--- START OF Data excerpts ---

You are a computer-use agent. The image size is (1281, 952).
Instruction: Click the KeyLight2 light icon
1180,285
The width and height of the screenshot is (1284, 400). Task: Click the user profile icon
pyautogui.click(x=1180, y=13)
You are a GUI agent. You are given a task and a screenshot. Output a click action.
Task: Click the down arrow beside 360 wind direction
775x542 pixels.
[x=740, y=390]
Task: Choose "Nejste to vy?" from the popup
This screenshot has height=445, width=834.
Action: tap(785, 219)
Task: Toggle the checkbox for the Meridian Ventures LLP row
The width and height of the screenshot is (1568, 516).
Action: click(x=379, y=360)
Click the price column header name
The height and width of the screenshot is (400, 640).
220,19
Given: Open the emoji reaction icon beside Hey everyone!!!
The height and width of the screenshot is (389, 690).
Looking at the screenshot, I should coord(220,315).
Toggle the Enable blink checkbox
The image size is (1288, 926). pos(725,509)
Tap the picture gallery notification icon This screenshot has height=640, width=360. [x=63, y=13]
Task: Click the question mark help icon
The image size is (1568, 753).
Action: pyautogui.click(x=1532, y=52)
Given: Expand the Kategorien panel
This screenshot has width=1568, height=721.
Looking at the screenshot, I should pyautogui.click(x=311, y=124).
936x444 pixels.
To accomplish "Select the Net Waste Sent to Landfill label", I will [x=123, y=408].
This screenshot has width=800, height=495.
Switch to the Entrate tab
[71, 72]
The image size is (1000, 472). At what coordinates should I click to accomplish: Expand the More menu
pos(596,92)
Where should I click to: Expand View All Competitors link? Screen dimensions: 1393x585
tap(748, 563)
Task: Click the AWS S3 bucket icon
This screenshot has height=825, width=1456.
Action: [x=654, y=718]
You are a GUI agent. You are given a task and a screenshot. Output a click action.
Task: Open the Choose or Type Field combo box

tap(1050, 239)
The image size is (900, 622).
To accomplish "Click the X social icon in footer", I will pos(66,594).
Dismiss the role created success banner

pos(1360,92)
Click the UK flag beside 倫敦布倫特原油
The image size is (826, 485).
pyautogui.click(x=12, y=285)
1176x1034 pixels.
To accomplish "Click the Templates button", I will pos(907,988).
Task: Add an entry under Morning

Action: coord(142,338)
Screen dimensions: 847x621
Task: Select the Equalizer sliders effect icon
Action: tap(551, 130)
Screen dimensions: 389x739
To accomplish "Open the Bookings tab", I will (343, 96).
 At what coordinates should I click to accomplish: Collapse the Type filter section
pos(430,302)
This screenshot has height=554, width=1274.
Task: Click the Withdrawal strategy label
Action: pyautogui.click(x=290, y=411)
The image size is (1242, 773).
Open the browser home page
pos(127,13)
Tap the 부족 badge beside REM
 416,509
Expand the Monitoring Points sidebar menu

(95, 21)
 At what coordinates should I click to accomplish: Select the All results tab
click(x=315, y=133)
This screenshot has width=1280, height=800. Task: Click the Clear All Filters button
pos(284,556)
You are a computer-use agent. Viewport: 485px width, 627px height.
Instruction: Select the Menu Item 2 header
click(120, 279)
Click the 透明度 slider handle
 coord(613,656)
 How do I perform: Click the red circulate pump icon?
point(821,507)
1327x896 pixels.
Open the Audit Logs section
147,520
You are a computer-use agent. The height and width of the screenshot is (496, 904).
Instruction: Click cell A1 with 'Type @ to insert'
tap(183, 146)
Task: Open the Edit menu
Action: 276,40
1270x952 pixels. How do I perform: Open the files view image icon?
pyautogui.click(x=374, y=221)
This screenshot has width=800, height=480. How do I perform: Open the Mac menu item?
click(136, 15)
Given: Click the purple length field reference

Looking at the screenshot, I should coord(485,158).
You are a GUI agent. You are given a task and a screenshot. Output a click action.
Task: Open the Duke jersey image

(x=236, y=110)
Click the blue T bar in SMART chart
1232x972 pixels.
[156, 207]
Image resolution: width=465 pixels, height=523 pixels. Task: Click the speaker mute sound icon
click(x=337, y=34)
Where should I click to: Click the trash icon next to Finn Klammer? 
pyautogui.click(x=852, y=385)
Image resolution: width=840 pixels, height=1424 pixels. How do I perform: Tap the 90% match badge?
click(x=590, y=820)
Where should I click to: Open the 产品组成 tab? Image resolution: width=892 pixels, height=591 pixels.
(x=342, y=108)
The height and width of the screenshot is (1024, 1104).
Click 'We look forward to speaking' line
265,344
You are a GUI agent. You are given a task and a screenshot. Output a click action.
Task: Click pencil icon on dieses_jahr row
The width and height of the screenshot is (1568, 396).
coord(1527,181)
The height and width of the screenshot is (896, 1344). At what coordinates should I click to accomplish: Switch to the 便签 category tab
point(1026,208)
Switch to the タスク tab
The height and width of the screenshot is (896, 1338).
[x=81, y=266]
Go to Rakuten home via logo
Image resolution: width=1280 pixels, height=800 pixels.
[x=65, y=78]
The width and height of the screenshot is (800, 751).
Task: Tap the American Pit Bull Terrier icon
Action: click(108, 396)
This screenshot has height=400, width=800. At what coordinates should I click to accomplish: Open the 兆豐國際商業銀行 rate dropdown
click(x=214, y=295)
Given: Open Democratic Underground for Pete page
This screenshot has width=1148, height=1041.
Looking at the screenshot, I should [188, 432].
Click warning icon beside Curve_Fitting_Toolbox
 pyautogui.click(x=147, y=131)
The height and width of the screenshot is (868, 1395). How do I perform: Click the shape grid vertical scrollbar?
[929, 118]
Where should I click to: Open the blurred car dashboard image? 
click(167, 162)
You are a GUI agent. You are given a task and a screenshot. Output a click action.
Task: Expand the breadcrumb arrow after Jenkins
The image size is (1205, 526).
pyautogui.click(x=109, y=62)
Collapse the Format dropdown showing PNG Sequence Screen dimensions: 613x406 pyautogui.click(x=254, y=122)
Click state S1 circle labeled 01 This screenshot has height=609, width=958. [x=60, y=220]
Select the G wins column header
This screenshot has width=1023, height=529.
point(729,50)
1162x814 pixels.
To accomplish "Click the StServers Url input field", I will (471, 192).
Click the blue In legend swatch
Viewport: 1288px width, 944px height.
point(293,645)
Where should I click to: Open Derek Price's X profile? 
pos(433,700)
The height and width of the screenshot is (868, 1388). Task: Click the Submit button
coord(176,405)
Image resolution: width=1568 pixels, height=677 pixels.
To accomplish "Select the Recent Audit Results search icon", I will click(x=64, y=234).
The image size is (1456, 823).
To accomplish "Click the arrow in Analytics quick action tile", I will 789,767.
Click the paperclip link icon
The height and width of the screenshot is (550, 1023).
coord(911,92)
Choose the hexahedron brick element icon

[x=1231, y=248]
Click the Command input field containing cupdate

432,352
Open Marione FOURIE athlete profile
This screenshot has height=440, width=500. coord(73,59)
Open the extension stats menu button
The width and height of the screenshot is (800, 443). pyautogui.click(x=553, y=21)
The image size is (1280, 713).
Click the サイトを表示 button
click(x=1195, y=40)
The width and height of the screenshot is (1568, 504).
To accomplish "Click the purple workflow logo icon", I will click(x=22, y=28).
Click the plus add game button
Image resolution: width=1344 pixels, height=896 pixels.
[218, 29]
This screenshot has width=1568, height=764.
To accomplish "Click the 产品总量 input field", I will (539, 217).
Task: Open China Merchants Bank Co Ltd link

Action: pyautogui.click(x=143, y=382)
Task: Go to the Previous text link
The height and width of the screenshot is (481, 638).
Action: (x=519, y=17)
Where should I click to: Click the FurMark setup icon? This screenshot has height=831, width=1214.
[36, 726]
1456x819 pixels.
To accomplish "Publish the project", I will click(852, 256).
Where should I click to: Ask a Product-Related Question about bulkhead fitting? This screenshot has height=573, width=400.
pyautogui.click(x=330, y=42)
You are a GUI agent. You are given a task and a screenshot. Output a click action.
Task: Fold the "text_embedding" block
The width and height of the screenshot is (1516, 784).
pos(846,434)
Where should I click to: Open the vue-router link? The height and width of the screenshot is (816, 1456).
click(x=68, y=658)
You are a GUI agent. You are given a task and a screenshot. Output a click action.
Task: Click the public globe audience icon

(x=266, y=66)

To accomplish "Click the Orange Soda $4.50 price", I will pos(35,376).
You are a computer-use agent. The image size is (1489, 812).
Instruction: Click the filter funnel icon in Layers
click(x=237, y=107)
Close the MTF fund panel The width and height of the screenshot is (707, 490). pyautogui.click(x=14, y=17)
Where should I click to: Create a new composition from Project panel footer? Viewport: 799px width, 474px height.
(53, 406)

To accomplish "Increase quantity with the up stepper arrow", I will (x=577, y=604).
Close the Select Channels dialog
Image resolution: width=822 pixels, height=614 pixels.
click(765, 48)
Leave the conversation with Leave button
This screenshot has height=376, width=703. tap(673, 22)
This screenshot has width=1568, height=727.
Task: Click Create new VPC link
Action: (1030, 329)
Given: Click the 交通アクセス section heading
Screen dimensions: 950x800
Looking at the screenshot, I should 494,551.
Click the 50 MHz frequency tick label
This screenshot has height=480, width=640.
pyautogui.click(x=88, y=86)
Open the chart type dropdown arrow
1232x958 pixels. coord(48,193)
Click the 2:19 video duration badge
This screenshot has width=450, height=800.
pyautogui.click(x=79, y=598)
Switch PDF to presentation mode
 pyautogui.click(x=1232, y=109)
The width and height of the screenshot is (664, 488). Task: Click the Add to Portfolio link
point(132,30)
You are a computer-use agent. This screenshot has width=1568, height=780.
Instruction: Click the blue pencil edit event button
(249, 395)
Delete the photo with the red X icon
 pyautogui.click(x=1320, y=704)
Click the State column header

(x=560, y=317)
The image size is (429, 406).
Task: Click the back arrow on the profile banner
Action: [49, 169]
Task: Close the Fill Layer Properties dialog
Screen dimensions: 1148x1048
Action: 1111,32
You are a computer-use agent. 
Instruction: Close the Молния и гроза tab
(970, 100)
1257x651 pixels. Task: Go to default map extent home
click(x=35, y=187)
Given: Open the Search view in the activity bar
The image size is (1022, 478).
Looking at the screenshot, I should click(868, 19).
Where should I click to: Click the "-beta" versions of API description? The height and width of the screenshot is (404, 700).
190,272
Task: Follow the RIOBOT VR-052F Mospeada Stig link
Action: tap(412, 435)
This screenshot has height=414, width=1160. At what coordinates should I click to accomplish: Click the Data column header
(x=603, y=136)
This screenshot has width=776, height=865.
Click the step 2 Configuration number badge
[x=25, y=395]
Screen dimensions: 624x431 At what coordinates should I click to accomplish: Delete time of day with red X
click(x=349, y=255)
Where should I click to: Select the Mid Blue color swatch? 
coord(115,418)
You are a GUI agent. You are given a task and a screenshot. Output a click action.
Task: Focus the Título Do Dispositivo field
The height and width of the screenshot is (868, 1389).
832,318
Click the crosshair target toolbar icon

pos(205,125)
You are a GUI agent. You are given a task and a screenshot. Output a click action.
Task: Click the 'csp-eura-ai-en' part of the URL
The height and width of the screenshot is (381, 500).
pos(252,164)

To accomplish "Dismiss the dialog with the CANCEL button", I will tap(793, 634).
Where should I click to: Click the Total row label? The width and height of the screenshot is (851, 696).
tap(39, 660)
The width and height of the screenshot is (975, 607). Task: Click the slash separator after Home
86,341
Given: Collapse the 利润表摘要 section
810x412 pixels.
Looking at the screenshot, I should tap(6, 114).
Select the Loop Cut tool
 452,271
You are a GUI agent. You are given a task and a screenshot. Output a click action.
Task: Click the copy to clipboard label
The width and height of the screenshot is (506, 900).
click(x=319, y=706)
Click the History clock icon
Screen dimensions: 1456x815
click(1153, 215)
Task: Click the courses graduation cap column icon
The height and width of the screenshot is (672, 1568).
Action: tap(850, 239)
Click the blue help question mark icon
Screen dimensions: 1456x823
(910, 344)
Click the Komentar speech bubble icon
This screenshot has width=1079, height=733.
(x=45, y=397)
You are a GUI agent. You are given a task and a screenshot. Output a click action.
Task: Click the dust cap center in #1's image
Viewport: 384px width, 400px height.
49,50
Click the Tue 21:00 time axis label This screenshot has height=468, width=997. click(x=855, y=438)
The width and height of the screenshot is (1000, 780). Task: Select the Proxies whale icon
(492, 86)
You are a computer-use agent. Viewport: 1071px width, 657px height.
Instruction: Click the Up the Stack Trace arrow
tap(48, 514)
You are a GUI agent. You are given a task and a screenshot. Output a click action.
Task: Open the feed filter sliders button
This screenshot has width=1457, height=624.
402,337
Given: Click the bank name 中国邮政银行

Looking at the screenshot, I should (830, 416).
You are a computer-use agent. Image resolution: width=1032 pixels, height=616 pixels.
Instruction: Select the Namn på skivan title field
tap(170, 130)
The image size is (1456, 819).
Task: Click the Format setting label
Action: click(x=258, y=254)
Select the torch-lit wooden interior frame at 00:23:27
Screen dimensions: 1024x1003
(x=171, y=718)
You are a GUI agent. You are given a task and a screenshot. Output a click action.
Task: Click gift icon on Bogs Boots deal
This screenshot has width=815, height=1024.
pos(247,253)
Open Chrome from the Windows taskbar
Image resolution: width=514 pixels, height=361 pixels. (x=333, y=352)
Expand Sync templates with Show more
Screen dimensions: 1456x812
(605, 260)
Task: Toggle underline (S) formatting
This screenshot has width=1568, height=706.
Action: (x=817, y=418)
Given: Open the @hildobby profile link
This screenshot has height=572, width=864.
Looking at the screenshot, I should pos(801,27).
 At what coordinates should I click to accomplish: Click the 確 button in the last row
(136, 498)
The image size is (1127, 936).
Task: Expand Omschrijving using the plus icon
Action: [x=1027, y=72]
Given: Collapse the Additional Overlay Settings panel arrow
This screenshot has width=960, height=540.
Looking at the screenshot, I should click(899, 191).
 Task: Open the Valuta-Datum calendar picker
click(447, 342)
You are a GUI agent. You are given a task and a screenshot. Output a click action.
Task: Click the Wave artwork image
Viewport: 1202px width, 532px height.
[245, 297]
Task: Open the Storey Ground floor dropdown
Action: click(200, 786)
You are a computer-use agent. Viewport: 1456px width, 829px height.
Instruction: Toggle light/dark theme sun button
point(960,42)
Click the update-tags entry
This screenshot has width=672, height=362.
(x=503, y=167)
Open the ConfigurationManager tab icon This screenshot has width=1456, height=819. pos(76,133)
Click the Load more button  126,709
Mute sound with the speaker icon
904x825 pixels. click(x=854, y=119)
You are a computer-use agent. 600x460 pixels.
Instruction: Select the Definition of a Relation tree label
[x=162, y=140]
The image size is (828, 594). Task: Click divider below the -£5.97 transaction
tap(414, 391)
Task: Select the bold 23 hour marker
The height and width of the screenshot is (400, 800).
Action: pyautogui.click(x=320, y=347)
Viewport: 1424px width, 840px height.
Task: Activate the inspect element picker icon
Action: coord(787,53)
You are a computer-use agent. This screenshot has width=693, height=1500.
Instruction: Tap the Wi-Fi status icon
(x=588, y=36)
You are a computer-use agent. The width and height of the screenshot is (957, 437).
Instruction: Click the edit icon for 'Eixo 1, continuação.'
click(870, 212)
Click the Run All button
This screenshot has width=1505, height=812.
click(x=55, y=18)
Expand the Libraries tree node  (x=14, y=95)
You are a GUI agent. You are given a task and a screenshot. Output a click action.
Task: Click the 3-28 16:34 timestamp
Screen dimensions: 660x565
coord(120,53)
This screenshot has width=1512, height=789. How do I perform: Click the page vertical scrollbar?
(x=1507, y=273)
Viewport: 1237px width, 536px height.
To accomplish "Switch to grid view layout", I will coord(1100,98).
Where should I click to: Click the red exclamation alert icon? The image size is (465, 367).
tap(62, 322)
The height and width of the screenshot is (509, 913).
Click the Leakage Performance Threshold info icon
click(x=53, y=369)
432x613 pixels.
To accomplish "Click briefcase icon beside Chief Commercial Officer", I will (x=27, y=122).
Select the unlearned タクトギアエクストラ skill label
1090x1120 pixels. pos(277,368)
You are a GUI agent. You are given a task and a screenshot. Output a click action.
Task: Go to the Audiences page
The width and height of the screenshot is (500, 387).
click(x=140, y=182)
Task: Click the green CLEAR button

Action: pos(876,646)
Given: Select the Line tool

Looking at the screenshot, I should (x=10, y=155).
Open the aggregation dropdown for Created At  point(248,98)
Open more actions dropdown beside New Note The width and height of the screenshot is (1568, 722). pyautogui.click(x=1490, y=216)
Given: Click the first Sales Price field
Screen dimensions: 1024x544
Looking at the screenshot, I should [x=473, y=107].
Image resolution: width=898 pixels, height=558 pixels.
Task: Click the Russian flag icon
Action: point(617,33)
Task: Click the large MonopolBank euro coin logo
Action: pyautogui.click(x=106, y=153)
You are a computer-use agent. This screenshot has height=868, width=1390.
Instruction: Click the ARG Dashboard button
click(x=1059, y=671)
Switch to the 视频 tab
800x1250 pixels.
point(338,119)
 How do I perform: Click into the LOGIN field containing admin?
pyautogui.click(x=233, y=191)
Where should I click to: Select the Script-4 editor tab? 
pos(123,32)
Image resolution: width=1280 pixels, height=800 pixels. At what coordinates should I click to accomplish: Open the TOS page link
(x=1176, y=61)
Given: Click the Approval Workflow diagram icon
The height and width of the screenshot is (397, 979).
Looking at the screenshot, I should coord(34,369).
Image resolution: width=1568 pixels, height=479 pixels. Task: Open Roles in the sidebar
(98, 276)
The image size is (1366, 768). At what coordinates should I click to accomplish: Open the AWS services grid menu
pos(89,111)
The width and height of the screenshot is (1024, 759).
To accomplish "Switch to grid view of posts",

--- END OF Data excerpts ---

What to do -
Copy out the part of the records above that opens with the line containing "Where should I click to: Open the 产品组成" and closes with the line containing "Looking at the screenshot, I should [188, 432].", keeping every line unchanged and including both of those lines.

Answer for this exercise -
Where should I click to: Open the 产品组成 tab? Image resolution: width=892 pixels, height=591 pixels.
(x=342, y=108)
The height and width of the screenshot is (1024, 1104).
Click 'We look forward to speaking' line
265,344
You are a GUI agent. You are given a task and a screenshot. Output a click action.
Task: Click pencil icon on dieses_jahr row
The width and height of the screenshot is (1568, 396).
coord(1527,181)
The height and width of the screenshot is (896, 1344). At what coordinates should I click to accomplish: Switch to the 便签 category tab
point(1026,208)
Switch to the タスク tab
The height and width of the screenshot is (896, 1338).
[x=81, y=266]
Go to Rakuten home via logo
Image resolution: width=1280 pixels, height=800 pixels.
[x=65, y=78]
The width and height of the screenshot is (800, 751).
Task: Tap the American Pit Bull Terrier icon
Action: click(108, 396)
This screenshot has height=400, width=800. At what coordinates should I click to accomplish: Open the 兆豐國際商業銀行 rate dropdown
click(x=214, y=295)
Given: Open Democratic Underground for Pete page
This screenshot has width=1148, height=1041.
Looking at the screenshot, I should [188, 432].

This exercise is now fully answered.